该研究确定了 Cas7-11 这种III-E型CRISPR相关蛋白酶（CASP）的蛋白底物、结构和作用机制， 揭示了 CRISPR 系统在核酸酶之外的 新 功能，并开发了可在体外和人类细胞中用于检测RNA的RNA传感。
CRISPR-Cas系统可以分为两类，一类是由单个效应蛋白行使功能（包括II、V和VI型），研究深入、应用广泛的Cas9就属于II型；一类是由多个效应蛋白组成蛋白复合物行使功能（包括I、III和IV型）。 

Cas7-11是一种发现的III-E亚型CRISPR-Cas相关系统，由4个Cas7和1个Cas11结构域融合形成一个大的效应蛋白，其可能同时具有核酸酶和蛋白酶活性，这也意味着它可能是原核生物的一种新型防御机制。 

研究团队对Cas7-11进行了深入研究 ，Cas7-11和Csx29各自不能切割任何东西，但在靶向RNA存在的情况下，Cas7-11就会启动并激活Csx29，进而切割Csx30。Csx30抑制sigma因子（σ），sigma因子是所有RNA聚合酶的辅助因子，而Csx29蛋白酶切割Csx30后，缓解了对sigma因子的抑制。 该研究揭示了III-E型CRISPR相关蛋白酶（CASP）的蛋白底物、结构和作用机制，这种CASP系统显示出了可编程的RNA激活的蛋白酶活性，可以解除Csx30对sigma因子的抑制，从而 调节转录反应。 
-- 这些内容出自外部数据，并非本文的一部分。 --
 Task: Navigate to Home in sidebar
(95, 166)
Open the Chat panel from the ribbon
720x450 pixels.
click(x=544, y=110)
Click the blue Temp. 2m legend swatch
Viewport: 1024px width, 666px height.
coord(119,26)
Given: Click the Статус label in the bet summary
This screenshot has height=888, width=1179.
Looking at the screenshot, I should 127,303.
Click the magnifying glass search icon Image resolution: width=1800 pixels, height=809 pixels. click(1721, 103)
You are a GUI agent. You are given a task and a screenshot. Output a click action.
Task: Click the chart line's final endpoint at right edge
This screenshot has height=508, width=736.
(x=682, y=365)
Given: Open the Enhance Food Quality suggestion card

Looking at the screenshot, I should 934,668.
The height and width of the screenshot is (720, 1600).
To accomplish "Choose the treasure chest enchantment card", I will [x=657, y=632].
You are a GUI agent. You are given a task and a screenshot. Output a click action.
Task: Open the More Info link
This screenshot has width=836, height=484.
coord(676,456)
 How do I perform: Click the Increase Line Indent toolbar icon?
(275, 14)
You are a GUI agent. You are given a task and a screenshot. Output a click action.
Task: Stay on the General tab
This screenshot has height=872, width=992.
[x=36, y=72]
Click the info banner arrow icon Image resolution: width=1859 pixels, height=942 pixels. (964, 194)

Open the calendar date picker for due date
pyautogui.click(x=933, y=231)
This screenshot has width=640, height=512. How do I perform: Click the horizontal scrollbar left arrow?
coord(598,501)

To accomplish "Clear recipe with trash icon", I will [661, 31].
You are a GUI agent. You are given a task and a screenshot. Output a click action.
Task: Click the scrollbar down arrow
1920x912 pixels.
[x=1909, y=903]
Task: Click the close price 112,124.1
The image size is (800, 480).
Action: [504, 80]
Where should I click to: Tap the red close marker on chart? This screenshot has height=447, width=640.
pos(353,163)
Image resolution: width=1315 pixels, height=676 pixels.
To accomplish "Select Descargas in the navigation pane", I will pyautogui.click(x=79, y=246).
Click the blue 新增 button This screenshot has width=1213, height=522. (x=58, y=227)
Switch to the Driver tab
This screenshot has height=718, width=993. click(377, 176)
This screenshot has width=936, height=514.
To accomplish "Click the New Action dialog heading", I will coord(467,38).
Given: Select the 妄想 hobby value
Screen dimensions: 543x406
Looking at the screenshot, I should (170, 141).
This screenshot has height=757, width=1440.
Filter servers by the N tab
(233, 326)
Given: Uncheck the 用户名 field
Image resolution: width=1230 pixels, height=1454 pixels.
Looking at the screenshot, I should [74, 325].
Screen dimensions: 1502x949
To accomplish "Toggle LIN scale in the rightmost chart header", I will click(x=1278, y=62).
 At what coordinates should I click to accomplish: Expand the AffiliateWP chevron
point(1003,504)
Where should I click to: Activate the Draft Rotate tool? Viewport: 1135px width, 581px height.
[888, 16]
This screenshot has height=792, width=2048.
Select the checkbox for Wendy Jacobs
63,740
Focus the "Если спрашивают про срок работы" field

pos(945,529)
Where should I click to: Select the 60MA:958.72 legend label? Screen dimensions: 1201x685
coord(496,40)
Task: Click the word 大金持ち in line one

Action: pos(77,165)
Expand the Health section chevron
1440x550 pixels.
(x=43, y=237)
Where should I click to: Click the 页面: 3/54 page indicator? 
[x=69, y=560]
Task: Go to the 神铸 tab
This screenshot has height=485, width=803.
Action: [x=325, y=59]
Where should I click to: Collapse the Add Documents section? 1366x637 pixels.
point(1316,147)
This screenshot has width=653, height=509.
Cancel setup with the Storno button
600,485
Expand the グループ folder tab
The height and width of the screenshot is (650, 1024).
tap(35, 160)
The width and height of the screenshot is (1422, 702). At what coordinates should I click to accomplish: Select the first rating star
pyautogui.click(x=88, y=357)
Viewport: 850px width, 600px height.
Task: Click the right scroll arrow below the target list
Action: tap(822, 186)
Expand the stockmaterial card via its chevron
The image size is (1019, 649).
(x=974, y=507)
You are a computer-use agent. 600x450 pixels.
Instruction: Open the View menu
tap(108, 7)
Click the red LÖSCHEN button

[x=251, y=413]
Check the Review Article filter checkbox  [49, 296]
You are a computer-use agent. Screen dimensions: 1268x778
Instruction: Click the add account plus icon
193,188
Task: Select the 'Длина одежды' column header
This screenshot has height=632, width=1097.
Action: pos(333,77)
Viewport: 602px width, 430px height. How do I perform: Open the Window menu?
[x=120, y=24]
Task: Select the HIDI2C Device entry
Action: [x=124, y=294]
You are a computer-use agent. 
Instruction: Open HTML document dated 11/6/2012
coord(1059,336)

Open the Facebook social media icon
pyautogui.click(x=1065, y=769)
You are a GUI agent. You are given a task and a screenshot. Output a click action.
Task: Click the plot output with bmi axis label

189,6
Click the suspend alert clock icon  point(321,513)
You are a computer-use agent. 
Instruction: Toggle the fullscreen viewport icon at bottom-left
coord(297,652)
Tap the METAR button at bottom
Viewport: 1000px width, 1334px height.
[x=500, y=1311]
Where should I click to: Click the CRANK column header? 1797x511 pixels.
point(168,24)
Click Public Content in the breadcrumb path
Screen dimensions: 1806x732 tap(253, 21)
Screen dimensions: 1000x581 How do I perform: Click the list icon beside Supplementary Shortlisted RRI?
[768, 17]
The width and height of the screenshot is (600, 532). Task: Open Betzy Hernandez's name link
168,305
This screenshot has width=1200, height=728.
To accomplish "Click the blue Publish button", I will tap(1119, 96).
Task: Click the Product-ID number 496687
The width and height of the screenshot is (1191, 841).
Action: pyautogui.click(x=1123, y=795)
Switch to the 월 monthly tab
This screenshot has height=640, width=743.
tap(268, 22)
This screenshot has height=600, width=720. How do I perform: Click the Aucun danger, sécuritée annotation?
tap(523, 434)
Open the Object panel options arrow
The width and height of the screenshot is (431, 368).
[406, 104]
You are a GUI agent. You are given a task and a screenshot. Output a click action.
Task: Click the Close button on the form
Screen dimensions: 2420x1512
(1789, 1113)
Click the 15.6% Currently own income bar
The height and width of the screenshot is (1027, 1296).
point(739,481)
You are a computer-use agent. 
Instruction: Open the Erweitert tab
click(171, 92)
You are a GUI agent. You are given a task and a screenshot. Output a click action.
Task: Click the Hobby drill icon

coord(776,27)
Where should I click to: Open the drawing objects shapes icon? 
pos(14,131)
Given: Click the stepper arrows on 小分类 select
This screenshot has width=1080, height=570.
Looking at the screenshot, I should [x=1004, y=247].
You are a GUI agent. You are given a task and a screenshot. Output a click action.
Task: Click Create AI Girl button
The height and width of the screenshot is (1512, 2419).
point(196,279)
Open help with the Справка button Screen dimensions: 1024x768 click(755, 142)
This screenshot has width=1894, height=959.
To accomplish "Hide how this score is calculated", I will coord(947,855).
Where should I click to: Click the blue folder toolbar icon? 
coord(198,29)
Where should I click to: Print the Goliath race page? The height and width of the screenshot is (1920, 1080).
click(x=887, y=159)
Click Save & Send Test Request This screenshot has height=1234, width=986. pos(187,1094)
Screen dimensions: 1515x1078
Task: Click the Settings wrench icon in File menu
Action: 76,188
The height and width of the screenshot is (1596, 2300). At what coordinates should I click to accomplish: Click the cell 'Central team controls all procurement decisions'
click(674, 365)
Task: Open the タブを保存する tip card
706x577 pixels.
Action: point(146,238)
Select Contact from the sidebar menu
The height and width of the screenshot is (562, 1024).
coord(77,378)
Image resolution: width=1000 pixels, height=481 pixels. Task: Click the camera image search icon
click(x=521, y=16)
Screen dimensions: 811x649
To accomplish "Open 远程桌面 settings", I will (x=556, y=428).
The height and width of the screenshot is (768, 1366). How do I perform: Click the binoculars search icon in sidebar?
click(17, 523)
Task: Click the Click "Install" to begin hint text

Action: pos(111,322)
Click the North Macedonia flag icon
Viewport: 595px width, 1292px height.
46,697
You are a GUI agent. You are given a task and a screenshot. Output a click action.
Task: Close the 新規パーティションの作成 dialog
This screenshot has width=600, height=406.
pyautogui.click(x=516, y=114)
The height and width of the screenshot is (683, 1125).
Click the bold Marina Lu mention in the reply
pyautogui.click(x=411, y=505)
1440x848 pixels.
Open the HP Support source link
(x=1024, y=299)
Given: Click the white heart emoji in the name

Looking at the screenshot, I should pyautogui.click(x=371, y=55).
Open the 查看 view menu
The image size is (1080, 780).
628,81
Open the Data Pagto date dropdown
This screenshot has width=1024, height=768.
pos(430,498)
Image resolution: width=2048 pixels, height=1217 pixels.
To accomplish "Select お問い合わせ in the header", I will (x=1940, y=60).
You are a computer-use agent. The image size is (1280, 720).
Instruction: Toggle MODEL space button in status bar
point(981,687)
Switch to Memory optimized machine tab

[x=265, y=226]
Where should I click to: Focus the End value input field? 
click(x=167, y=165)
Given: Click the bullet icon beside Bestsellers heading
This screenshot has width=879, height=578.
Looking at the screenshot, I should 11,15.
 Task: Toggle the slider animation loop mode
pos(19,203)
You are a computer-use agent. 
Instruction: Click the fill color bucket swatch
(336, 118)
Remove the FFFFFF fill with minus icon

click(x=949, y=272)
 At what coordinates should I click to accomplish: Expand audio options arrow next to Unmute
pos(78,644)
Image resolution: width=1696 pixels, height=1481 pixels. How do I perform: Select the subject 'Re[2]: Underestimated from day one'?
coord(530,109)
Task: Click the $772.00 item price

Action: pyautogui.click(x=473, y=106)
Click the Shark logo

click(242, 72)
CRISPR相关蛋白酶（CASP）系统防御外源遗传元件的三管齐下的策略 

此外，张锋团队还 开发了 Csx30的荧光标记工程变体，并证明了它在体外可以检测低至250飞摩尔的RNA，而无需核酸扩增，还可以应用于活细胞中的RNA转录检测。研究团队还在人类细胞中证实了这种CASP系统可以介导人类细胞中RNA激活的蛋白切割。 张锋 表示， 这项研究揭示了CRISPR系统在核酸酶活性之外，还能协调更广泛的细胞反应，期望对CRISPR相关酶的持续研究将发现许多有趣的、潜在有用的RNA激活的生物过程。

该研究解析了Cas7-11–crRNA–Csx29复合物的冷冻电镜结构，并证明了目标RNA结合诱导Csx29的构象变化，设计了Cas7-11–Csx29–Csx30系统，用于哺乳动物细胞中的可编程RNA传感。该研究表明，Cas7-11-Csx29效应器是一种RNA依赖性核酸酶-蛋白酶系统。 

研究团队表示，Cas7-11系统明显要比其他深入研究的CRISPR系统复杂得多，Cas7-11不仅仅是通过切割入侵噬菌体的遗传物质来发挥防御作用，而是通过一种更加优雅和复杂的机制，来真正保护细菌免受侵害。这些研究为理解复杂CRISPR系统打开了新的可能性，为疾病诊断和治疗带来了新的潜在工具，例如基于Cas7-11的RNA传感，可以检测病人样本中的疾病特征，或限制对特定类型细胞的治疗，使药物发挥作用而不产生副作用。